But some critics wonder if the fashionable and financially successful notebooks are trafficking more in legend than legacy.
While both artists and the artsy have sought notebooks with covers made from moleskin for more than a century, the brand Moleskine was officially registered only in 1996, long after the ink stopped flowing from the pens of its unsuspecting pitchmen.
Yet Modo & Modo, the Milan-based company that has reissued the unassuming black agendas, diaries and journals, has no qualms claiming that it is "The Legendary Notebook of Hemingway, Picasso and Chatwin."
"It's an exaggeration," conceded Francesco Franceschi, who runs Modo & Modo's marketing department. "It's marketing, not science. It's not the absolute truth."
Though more figurative than literal, that marketing campaign, which Piccolo dubbed "the commercialization of the Moleskine myth," has nevertheless proved effective. Modo & Modo produced nearly three million Moleskine notebooks last year, up from 30,000 made in the first edition in 1998.

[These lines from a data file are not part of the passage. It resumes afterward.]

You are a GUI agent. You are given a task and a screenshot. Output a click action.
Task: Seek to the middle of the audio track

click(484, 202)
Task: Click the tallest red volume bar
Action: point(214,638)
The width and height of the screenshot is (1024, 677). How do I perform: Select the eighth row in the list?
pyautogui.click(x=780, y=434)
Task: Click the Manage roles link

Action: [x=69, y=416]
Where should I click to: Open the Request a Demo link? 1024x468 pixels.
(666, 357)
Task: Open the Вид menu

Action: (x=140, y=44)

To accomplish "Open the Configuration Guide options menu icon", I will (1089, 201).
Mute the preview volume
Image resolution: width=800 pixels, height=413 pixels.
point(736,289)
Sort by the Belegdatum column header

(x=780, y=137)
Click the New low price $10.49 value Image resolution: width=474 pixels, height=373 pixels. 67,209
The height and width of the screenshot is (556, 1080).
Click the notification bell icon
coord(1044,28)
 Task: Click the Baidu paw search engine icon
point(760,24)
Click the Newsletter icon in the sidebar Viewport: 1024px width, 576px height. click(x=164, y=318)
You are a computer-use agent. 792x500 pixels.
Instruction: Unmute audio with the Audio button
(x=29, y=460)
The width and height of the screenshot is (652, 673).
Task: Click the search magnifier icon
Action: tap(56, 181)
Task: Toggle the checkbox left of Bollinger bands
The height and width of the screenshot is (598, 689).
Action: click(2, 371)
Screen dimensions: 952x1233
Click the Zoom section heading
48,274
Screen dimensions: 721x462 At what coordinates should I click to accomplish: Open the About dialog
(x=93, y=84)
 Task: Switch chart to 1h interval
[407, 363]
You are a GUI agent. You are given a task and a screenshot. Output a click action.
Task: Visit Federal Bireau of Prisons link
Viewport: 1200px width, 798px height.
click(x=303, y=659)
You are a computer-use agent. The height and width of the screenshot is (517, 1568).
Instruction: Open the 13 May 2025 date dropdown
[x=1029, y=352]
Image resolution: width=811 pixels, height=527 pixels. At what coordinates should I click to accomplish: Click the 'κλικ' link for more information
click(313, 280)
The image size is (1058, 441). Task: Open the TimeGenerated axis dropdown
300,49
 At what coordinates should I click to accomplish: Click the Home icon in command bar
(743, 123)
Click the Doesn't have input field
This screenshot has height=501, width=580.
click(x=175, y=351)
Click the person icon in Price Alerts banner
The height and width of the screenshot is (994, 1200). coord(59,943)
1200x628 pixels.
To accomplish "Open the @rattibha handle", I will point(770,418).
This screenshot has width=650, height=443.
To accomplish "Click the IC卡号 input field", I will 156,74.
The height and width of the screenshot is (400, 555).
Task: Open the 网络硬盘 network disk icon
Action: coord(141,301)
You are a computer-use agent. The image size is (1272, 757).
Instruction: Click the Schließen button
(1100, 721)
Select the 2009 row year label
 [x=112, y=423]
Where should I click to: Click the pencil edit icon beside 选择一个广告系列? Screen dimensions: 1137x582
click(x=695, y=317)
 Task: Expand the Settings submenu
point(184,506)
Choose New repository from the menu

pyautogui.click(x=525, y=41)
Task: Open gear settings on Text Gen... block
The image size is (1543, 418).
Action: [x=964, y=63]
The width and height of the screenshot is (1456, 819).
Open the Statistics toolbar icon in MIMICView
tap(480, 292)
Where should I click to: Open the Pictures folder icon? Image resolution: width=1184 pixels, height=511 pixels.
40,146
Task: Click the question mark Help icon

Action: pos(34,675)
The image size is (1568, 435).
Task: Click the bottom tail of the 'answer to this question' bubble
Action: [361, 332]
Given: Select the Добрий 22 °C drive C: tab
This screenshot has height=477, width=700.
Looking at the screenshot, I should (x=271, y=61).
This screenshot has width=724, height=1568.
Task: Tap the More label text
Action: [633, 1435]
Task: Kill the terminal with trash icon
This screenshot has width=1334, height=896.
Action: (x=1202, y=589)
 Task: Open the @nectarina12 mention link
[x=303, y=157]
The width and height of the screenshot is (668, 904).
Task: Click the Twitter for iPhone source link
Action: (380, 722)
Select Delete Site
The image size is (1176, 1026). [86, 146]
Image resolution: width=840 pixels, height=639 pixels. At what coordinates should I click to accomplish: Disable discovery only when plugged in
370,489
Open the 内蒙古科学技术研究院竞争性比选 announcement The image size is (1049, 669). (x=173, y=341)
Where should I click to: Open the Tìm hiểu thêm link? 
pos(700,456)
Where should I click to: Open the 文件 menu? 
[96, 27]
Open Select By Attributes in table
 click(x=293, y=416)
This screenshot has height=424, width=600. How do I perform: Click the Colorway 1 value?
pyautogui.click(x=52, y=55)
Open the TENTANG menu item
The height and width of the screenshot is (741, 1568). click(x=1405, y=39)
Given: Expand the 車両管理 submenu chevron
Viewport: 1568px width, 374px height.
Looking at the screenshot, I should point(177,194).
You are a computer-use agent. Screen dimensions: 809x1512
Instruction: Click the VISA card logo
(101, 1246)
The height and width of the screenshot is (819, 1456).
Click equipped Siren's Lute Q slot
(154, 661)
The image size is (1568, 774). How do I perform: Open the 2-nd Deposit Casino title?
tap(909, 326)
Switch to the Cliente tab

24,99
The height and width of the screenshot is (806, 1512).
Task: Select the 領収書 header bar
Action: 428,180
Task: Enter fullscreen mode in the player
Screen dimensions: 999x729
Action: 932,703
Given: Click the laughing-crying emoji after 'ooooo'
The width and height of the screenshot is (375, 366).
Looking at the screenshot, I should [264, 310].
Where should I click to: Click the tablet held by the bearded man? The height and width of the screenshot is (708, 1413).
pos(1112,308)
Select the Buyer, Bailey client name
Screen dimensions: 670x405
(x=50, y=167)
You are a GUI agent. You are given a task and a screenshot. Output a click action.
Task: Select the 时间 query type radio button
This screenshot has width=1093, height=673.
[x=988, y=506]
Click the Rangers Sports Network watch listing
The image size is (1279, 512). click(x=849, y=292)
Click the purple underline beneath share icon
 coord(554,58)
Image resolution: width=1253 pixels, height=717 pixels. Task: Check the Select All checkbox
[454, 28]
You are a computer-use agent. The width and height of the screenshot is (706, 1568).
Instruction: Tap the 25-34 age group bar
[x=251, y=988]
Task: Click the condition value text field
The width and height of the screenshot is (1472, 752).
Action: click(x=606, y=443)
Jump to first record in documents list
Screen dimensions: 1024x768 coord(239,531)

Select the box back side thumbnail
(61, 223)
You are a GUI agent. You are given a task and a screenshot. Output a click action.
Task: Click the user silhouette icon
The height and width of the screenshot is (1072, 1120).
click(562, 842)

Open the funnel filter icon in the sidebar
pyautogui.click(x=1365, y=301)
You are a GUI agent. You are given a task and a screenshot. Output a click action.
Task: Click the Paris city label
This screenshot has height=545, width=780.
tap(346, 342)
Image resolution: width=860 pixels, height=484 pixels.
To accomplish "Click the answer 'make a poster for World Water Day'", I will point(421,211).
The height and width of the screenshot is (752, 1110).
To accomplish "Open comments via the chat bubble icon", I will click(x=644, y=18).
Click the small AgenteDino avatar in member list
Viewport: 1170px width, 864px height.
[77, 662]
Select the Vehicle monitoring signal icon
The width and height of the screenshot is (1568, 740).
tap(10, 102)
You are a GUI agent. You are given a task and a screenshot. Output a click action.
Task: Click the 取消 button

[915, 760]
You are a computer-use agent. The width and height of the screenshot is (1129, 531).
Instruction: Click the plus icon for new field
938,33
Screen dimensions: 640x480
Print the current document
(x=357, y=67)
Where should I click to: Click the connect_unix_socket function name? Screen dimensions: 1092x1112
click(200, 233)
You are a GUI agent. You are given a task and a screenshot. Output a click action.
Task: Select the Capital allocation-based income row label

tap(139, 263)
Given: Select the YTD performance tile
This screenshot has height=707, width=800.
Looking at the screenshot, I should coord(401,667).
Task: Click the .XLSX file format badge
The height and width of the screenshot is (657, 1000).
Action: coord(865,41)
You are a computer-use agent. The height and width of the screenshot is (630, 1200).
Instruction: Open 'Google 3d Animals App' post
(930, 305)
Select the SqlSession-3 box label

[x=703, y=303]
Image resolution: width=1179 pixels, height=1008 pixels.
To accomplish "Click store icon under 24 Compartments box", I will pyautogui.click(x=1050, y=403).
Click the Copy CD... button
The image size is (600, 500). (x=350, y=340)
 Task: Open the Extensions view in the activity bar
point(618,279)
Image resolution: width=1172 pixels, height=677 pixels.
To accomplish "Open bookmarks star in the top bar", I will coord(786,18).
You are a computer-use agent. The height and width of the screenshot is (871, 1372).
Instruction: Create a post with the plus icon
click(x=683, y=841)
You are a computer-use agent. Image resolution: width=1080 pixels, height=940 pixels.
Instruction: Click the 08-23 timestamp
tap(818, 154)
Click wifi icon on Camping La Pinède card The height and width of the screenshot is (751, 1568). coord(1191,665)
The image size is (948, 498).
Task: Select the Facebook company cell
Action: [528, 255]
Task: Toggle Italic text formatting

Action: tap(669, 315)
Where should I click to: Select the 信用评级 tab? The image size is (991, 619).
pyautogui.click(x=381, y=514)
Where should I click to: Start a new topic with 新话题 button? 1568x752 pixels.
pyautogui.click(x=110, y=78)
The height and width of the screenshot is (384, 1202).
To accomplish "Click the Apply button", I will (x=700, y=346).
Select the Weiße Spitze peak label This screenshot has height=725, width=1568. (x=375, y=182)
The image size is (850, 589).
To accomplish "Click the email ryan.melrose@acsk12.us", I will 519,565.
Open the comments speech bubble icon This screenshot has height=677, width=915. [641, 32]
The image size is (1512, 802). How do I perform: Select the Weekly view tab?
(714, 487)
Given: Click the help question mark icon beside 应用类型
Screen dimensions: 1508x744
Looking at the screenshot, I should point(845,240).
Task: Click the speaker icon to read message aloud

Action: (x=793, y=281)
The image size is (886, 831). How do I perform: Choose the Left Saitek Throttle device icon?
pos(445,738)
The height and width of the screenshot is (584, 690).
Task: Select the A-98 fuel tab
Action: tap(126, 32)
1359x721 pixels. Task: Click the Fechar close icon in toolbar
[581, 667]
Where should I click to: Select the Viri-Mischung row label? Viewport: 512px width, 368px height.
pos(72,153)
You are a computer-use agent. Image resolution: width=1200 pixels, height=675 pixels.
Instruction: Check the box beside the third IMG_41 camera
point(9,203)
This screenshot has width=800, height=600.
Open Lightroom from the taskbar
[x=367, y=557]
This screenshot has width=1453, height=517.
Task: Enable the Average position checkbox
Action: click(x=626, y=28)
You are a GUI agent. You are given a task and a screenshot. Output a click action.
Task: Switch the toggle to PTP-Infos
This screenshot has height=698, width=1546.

Despite increasingly saturated markets in the United States, Germany, Italy and Great Britain, sales are still climbing. Moleskine generated about €30 million, or $37 million, in revenue in 2003, of which Modo & Modo grossed about €7 million.
Still, some critics wonder if that success has in part been fueled by a fib, and they ask if it is fair to imply that famous writers and artists scribbled and sketched in Moleskine pages long before the brand was ever registered.
"It's subtle - after all, it is an advertisement," said Erminia Cozza, a legal consultant to the Italian consumer advocacy group Codacons. "But if they are trying to lead the consumer astray, that seems like false advertising."
By Jason Horowitz
Read the full article @ International Herald Tribune
[Thanks Joy]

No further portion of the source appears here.